* **OBJECTIVE**
Count the lines in the records below that contain the string "screenshot". Reply with that number alone.

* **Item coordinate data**
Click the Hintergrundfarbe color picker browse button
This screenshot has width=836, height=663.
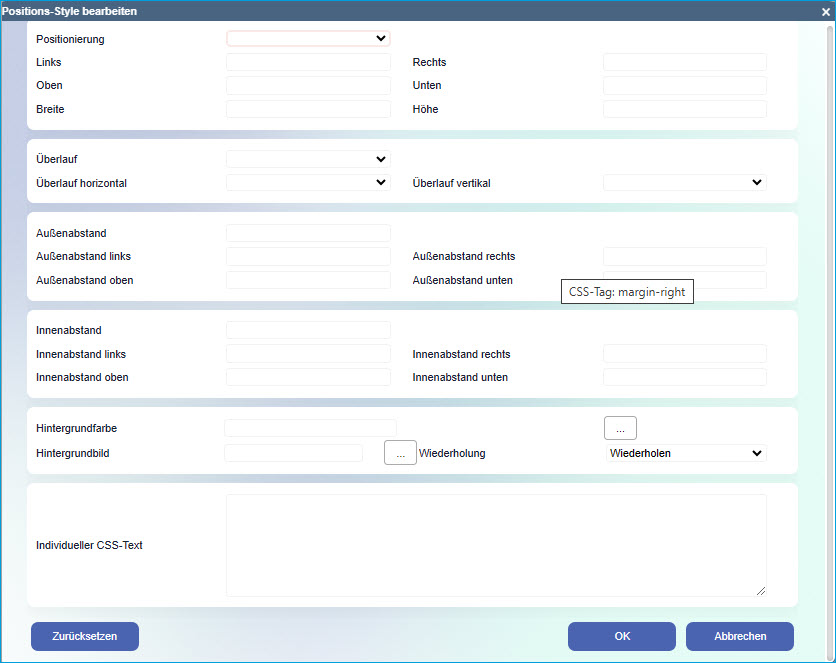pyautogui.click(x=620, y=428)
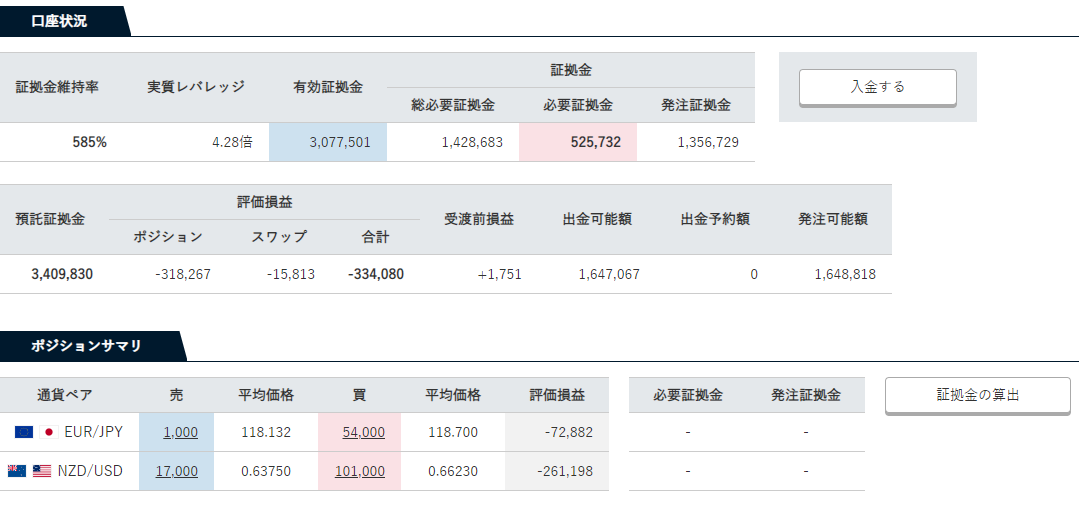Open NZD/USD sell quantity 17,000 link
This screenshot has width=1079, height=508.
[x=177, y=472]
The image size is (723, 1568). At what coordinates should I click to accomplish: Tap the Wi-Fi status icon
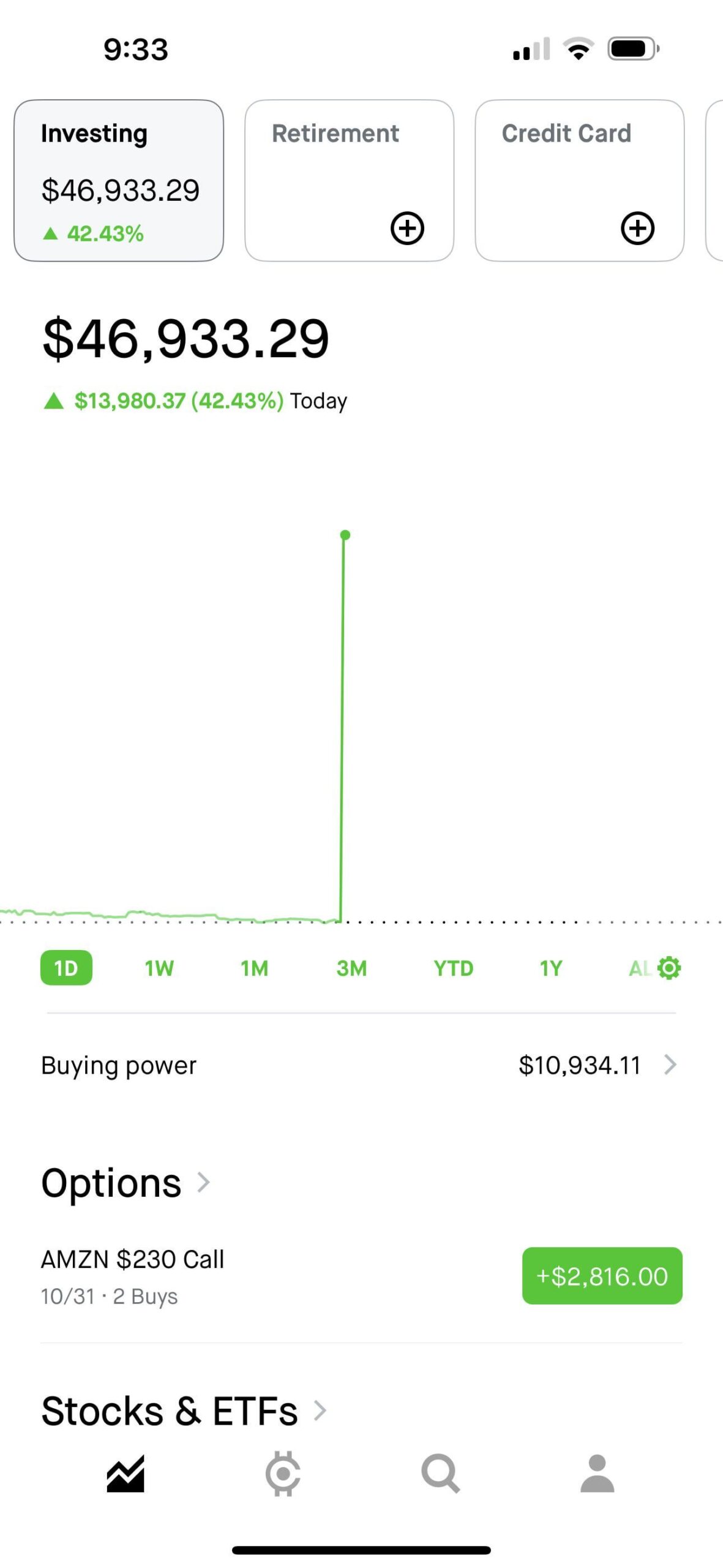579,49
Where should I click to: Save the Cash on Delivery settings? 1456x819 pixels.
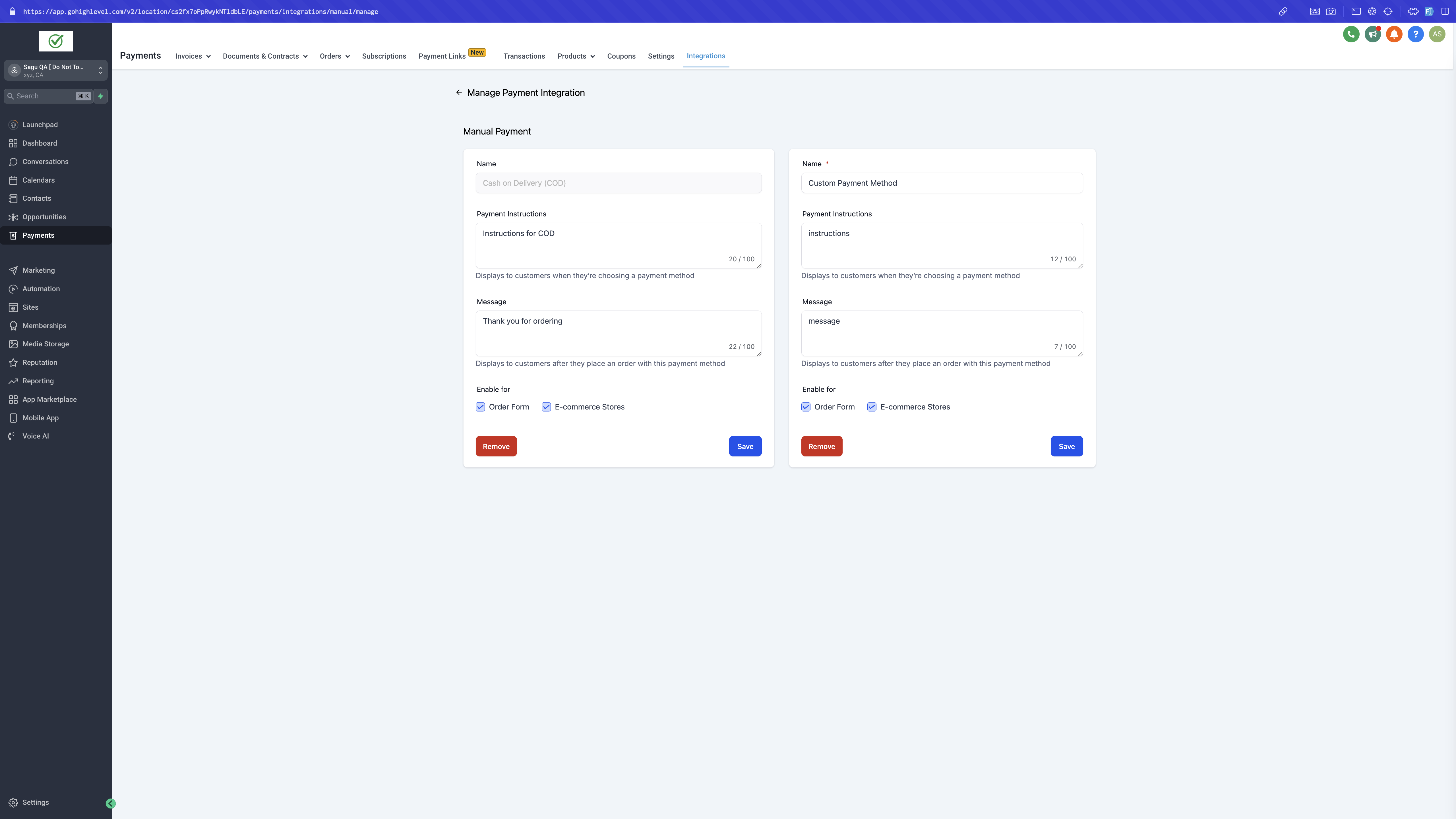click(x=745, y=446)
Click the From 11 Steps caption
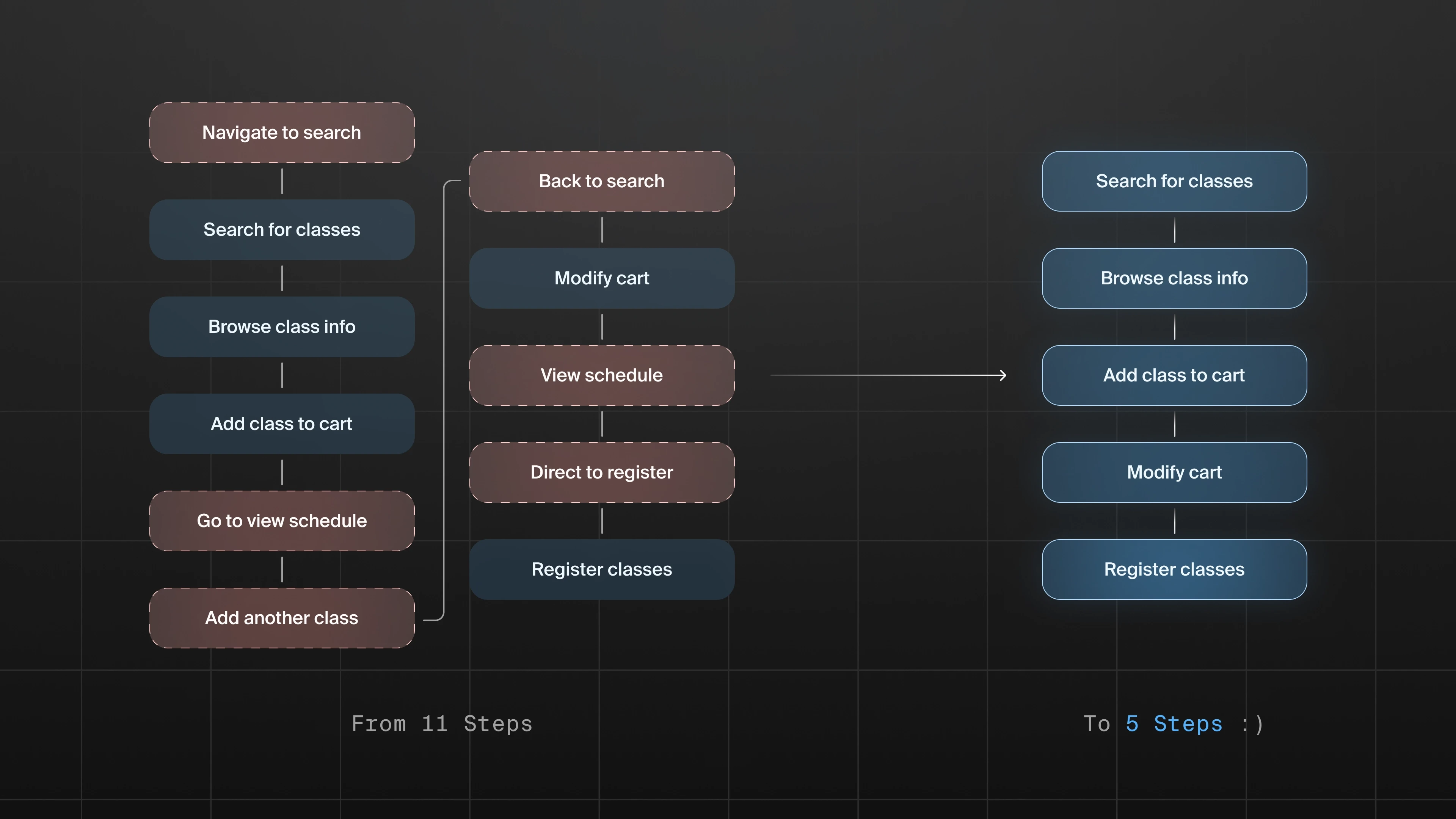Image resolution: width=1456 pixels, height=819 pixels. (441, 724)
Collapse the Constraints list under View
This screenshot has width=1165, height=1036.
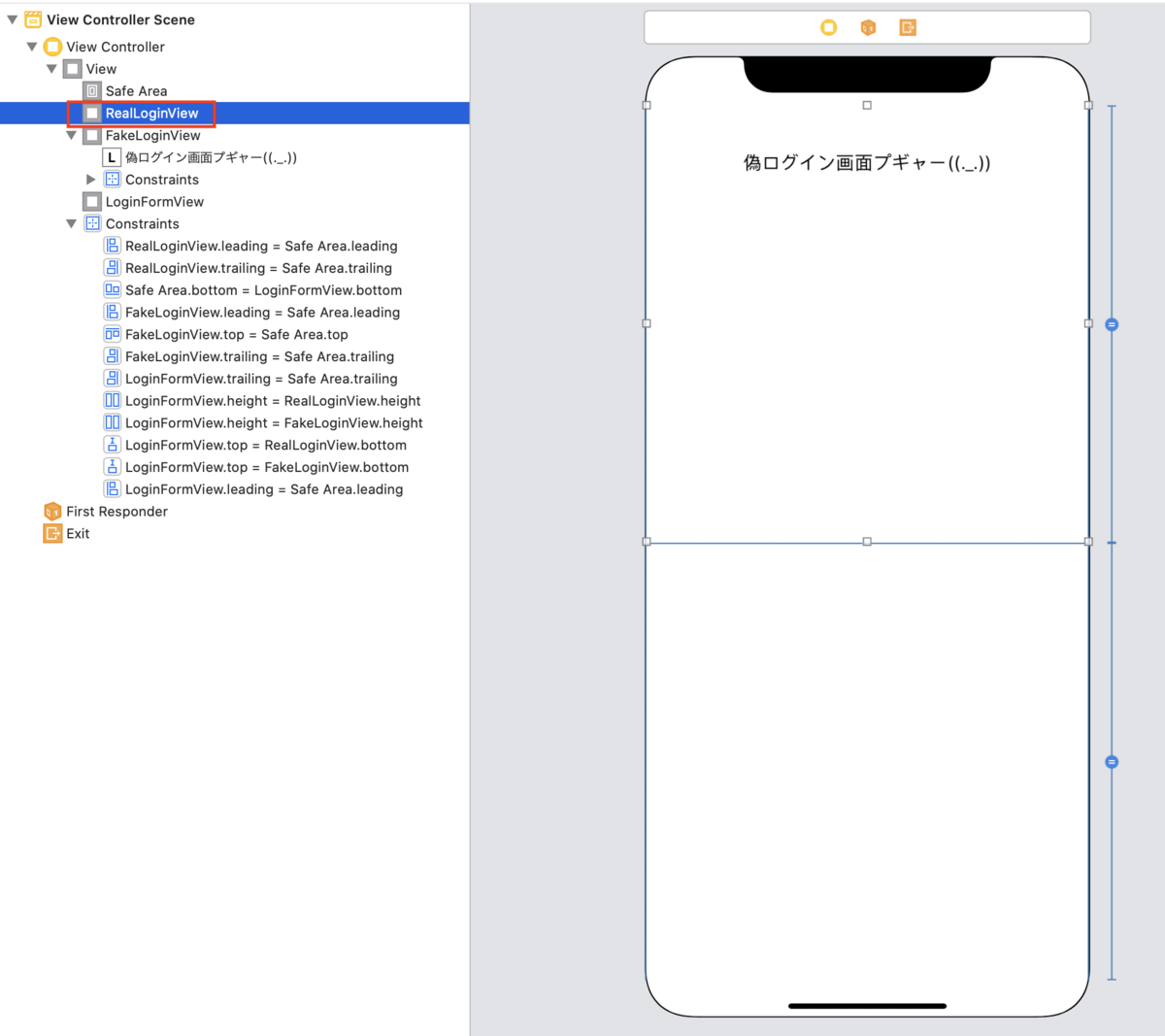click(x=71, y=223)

* **RESULT FOR THIS TASK**
3